Bruno Diaz in 3:AM Magazine:
“I only know what I believe.” Tony Blair, Labour Party Conference Speech, 2004.
According to the likes of Faisal Islam, Ralph Keyes, and The New York Times we’ve entered the post-truth era. If they’re right, it’ll be a time when, like Tony Blair, we will eschew the achievements of the Renaissance and the Enlightenment, and base what we know not on what we prove through intellectual enquiry, but on what we believe as articles of faith. In this new world, as both Brexit and the election of Donald Trump have shown, facts and experts will be pushed aside in favour of populism and emotion. Public opinion and government policy will be moulded by those whose words provoke the most hysteria. It’ll be a place where controversial opinion pieces, and the polemicists who write them, will be in great demand.
So with a cry of “The White House Here We Come!” these are some tips on how to get your opinions sounding like cast iron “facts” straight from the columns of Peter Hitchens, Owen Jones and Milo Yiannopoulos.
1. Be Perfectly Reasonable
Whatever or whoever you’re criticising, start out by saying that you think they’re great.
If it’s a person or an institution you’re targeting, follow Tory MEP Daniel Hannan’s example in his critique of Guardian journalist Zoe Williams: “Williams is a great writer – original, clever and with a fine turn of phrase.”
If you’ve got a whole industry such as banks in your sights, take time to praise certain aspects of the financial sector, or to point out that you’re not talking about all banks, just a few bad apples.

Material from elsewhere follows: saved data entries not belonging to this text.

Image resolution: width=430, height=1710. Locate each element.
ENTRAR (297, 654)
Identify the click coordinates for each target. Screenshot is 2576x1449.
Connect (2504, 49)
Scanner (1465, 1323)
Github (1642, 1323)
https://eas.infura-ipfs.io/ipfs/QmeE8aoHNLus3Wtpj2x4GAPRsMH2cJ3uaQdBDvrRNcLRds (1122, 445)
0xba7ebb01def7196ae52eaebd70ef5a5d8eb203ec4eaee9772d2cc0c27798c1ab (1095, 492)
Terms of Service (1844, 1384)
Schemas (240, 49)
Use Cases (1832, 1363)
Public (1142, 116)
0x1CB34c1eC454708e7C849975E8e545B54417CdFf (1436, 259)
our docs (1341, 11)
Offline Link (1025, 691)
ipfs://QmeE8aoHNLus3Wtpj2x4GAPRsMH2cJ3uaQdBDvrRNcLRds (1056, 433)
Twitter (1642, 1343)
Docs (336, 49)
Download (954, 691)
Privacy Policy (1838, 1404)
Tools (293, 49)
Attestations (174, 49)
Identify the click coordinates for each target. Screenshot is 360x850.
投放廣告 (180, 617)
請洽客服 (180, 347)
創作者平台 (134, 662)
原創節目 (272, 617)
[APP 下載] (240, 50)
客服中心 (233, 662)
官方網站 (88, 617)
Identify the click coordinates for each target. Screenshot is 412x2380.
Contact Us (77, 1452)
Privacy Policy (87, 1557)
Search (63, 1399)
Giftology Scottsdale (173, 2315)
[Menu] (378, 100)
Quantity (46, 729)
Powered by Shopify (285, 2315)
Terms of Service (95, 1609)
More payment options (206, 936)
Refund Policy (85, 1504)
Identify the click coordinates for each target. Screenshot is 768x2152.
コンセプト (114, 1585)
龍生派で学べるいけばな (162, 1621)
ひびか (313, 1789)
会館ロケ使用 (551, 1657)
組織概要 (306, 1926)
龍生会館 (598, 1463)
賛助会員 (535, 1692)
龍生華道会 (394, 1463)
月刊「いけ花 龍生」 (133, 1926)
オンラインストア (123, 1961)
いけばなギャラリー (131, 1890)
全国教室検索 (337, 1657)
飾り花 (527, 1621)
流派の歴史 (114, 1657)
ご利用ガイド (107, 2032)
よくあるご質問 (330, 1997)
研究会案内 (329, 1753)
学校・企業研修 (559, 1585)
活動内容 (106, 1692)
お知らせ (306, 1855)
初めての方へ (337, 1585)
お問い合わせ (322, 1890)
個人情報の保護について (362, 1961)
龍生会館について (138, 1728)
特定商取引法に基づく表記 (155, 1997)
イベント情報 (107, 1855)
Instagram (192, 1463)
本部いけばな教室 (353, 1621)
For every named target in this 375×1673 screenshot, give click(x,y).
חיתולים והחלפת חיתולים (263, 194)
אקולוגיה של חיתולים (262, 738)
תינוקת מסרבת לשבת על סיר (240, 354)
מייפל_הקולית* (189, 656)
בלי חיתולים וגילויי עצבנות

Whether or not you believe what you’re saying doesn’t matter – the point is to come across as someone filled with well-mannered common sense who would only be critical if it was absolutely necessary. Once the reader thinks of you in this way, it’ll seem perfectly reasonable, and believable, when you tar the Co-Op and Nationwide with the same brush as Bear Sterns, Lehmans and Deutsche.
As French playwright Jean Giraudoux put it: “The secret of success is sincerity. Once you can fake that you’ve got it made.”